If we discredit ourselves we discredit everything about ourselves and our love for Him. This is the sickness which is rife amongst the seemingly lukewarm Christians. They have been weathered by their own selflessness and are quick to believe as a consequence that no man excels another in any regard, and so then doubt themselves. They trade this humility for self degradation, in the effort to put themselves last, and they put Christ last by doing this as well.
By not honoring one's arterial knowing you have not the understanding to question as whether or not another man is acting out from his primary self, or indeed he has come at you from the many other directions which are on or off course. It could well be that we could respect all men's views providing that they were not so flimsy, changeable and incoherent, and that they were uniform to the arterial being, and not to the one hundred and one other faces that they may wear at the time.
We can learn to approach our innermost selves with same reverence as that we know when we go to God in prayer. For it can be said that it must be with a piety and a thanksgiving, the mysterious yet also the greatest familiar; a quietness, discharging all superfluous self; a reliance, a credibility and an open question, that we may come to do this. Our innermost arterial selves deserve that field of operation.
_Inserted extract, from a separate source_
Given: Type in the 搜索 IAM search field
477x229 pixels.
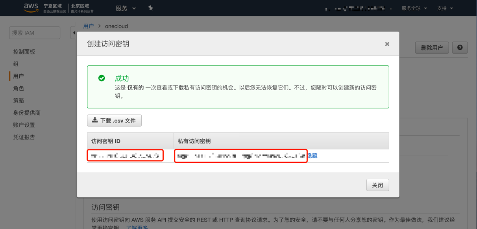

We are ancient, we are our own very best connection with Father God Himself; and we are duty bound to consult ourselves before any other upon any matter. It is we who are responsible for all that we do. It is we who are answerable to God. It is only by this maturity of being that we can begin to operate amongst the World and the Spiritual Worlds with the forthrighteousness necessary to help further equip Mankind.
Learning to lean on the staff of this reckoning brings us to a self questioning which accepts the answer that is given. When we pray we do not go to Father God and then query His reply. We do not discourse or make argument, we pray, we are answered and we know. There is no second advance or other approach.
If we are sincere with ourselves, then it will be that our reply to ourselves will be as sincere. This is something between ourselves and no other. This is the deciding as to what you need, feel, decide, etc. And though it is not with the same weight of God's deciding (this is, of course), it can be understood in similar terms of consulting and so forth, not allowing the self doubt which trivializes after the fact.